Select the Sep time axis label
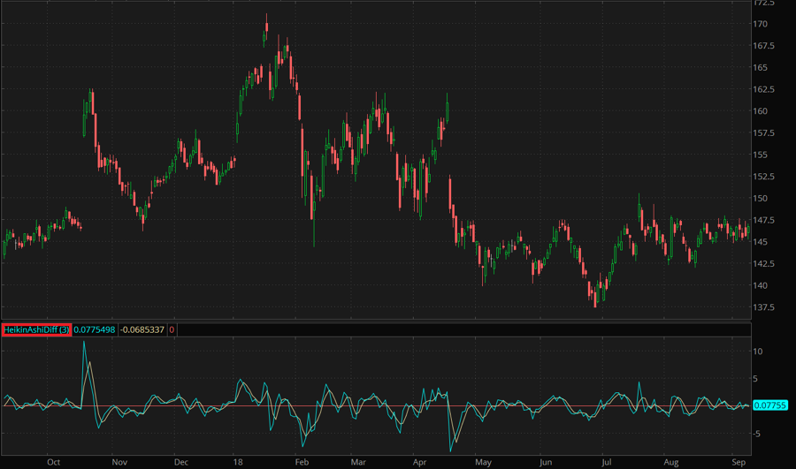This screenshot has width=796, height=469. click(739, 461)
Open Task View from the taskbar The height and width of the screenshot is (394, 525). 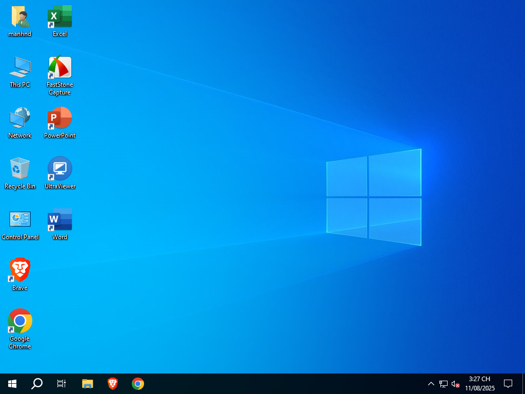pos(60,383)
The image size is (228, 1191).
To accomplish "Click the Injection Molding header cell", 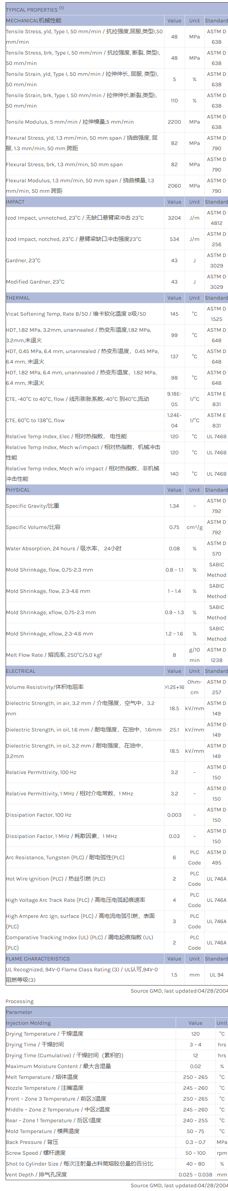I will coord(28,1023).
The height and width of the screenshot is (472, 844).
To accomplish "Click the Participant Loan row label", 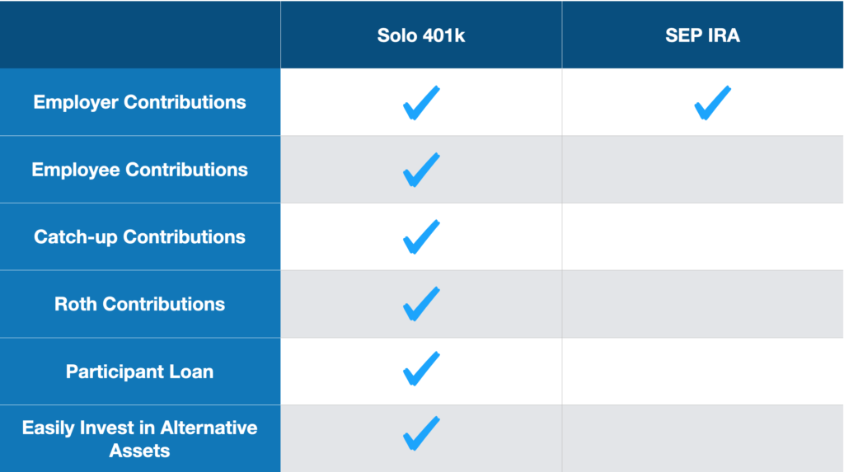I will [139, 372].
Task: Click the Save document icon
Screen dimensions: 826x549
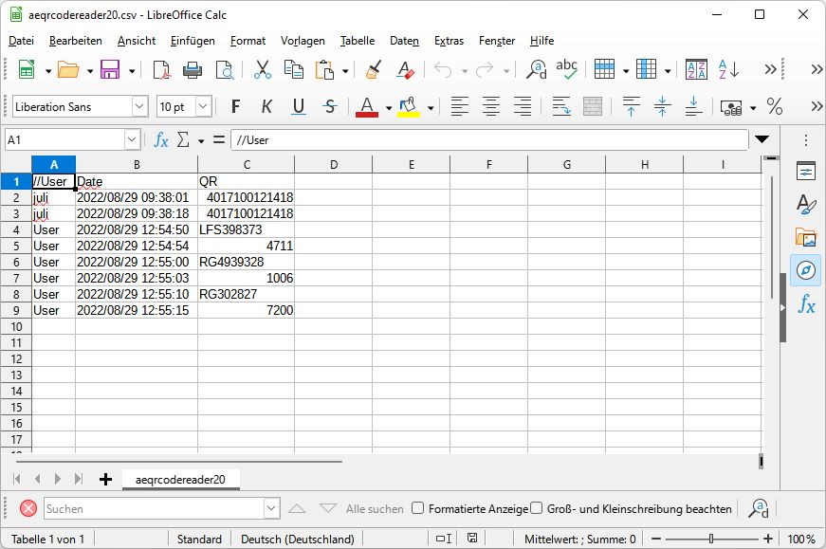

• • • •

◆ Your task ◆
Could you give the lines from the one containing "Task: Click the Save document icon" through the last line as a numbered list, skipping blank lines and leaving out the pictures?

◆ Full response ◆
1. Task: Click the Save document icon
2. Screen dimensions: 826x549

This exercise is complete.